Here in Israel, we are in the period traditionally known as “acharei ha’chagim” (after the festivals). Following the long summer holidays and the stop-start of the festivals, this is when the school year usually starts in earnest. Young children around the country are being introduced to the sweetness of learning the letters of the Aleph-Bet to prepare them for learning to read. This year, unfortunately, because of the ongoing Covid crisis, many students have to attend school online, from home. [However (much to the joy of their parents) the educational frameworks for the early childhood years reopened this week. Children around the country are being introduced to the sweetness of learning the letters of the Aleph-Bet to prepare them for learning to read.]
In some communities, the sweetness is literal. In a custom that originated from Eastern Europe, they spread the letters of the Aleph-Bet with honey. When the boys learnt the letters, their teachers encouraged them to dip their finger into the honey on each letter and then lick it. In that way, they would always associate learning with sweetness.
Hebrew is unique. It is an ancient language and a modern one. It is the only example of a sacred language restored as a national language with millions of native speakers who learn it as their mother tongue. At school in Australia I studied the Bible but not Modern Hebrew, I could say, “And the Lord said to Moses,” but not, “I need a toothbrush.” It was magical to hear Hebrew spoken on the streets.
Revived by the visionary Eliezer Ben Yehuda, the Hebrew alphabet has twenty-two letters. The Phoenicians learnt about the letters in Ancient Israel and carried that knowledge back to Greece, where it morphed into the ancient Greek alphabet. Thus, the first few Hebrew letters - Aleph, Bet, Gimmel, Dalet - became the Greek letters of Alpha, Beta, Gamma, Delta.
Ancient Greek influenced the ancient Latin alphabet, which then developed into the modern Latin alphabet we use today to write English.
Hebrew is a language with a lot of depth. The Hebrew letters themselves contain magical, mystical power. Take the first letter, Aleph, for example. It is said to have spiritual meanings and dimensions. Some say it comprises three letters. The Yod above represented God, the Yod below represents Yid or Yehudim (Jews), and in the Vav in between represents the Jewish faith which bridges the two Yods.

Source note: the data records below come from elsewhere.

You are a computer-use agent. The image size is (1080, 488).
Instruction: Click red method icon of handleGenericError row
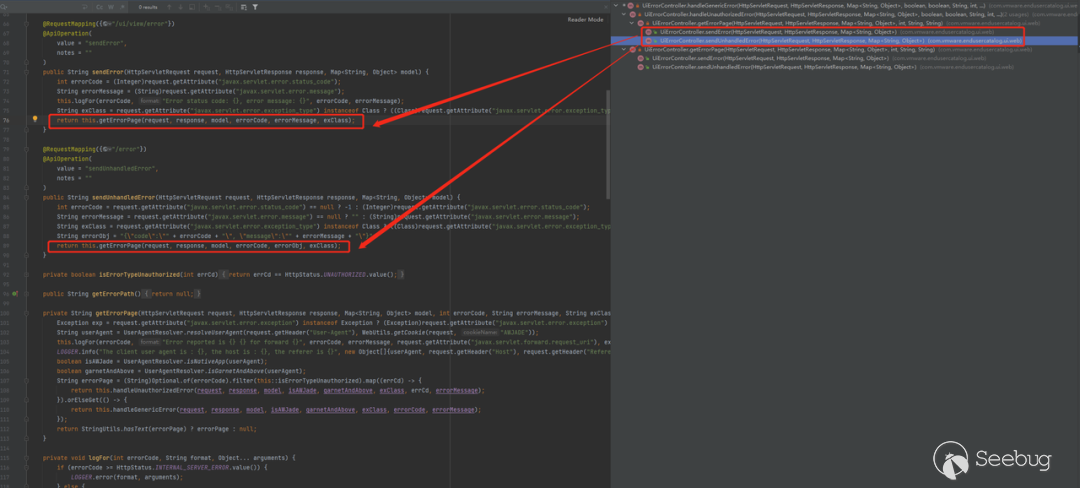633,6
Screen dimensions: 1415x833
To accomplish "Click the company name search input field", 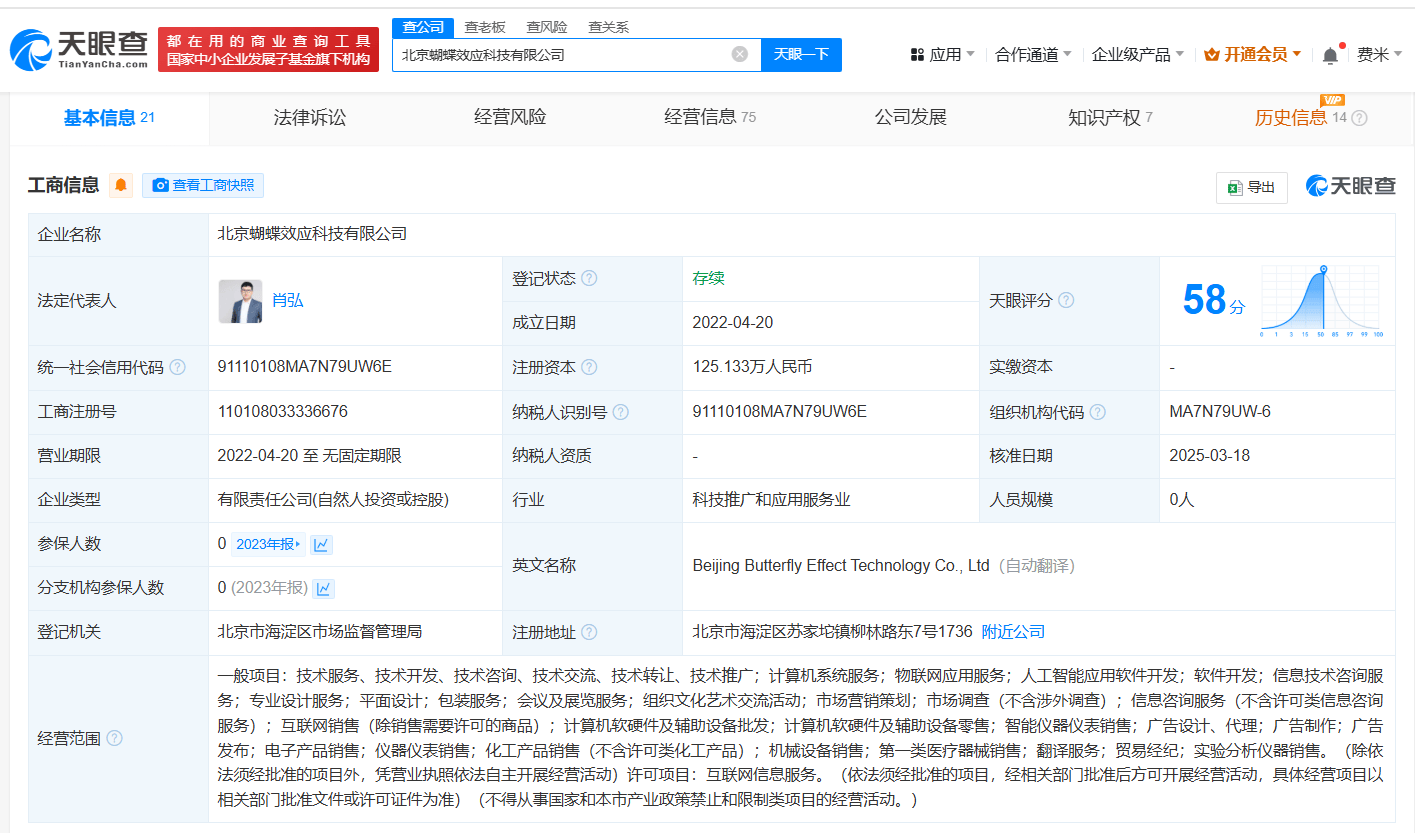I will (x=560, y=55).
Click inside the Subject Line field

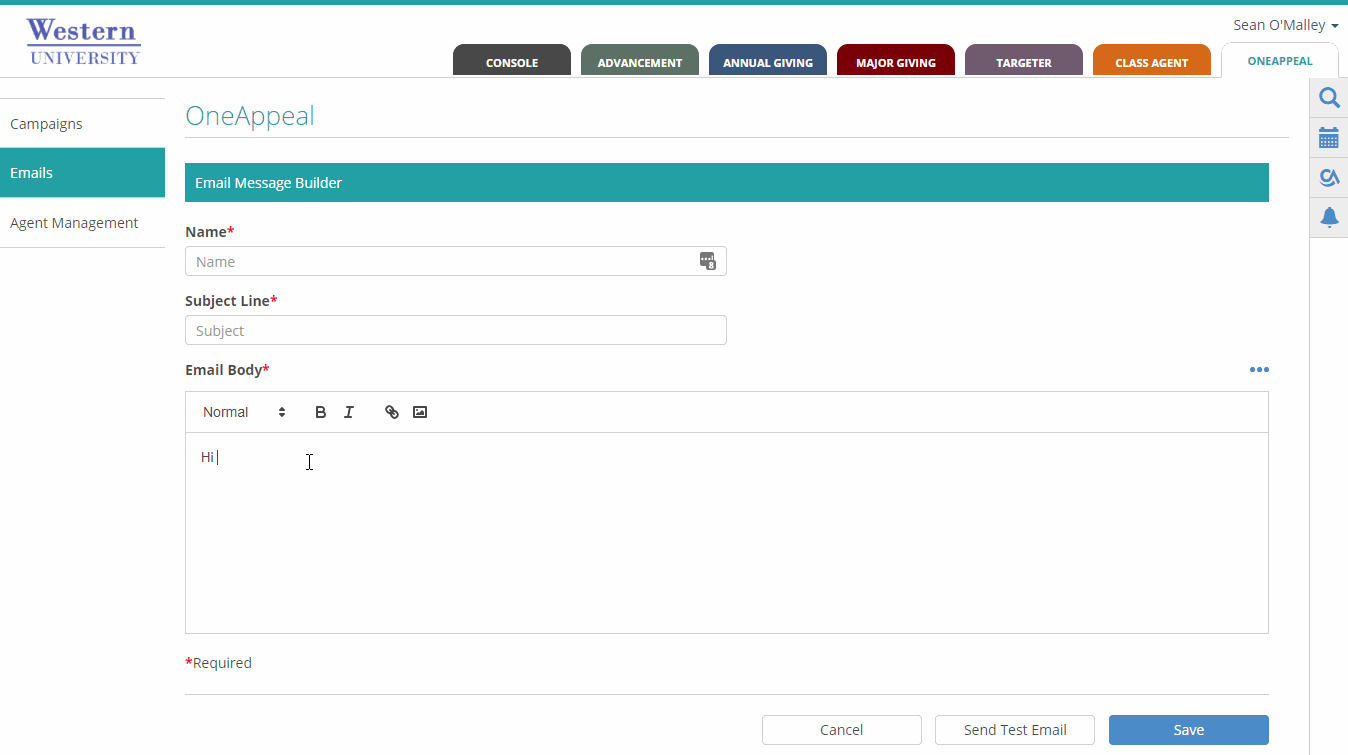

The root of the word Alef also connects to many other Hebrew words. “Aluf” which comes from the same root, means a (military) general or a champion and the word “elef” means a thousand.
Talking of numbers, another fascinating aspect of the Hebrew letters is that each letter also has a numerical value. The first ten letters, Alef to Yod, correspond to the numbers 1 - 10. It then increases in units of 10 to 100 and continues in units of 100 until the last letter Tav, which equals 400.
I love the graphic beauty and strength of the Hebrew letters so much that it inspired many of my homeware designs. They are my salute to the wonder that is the Hebrew language.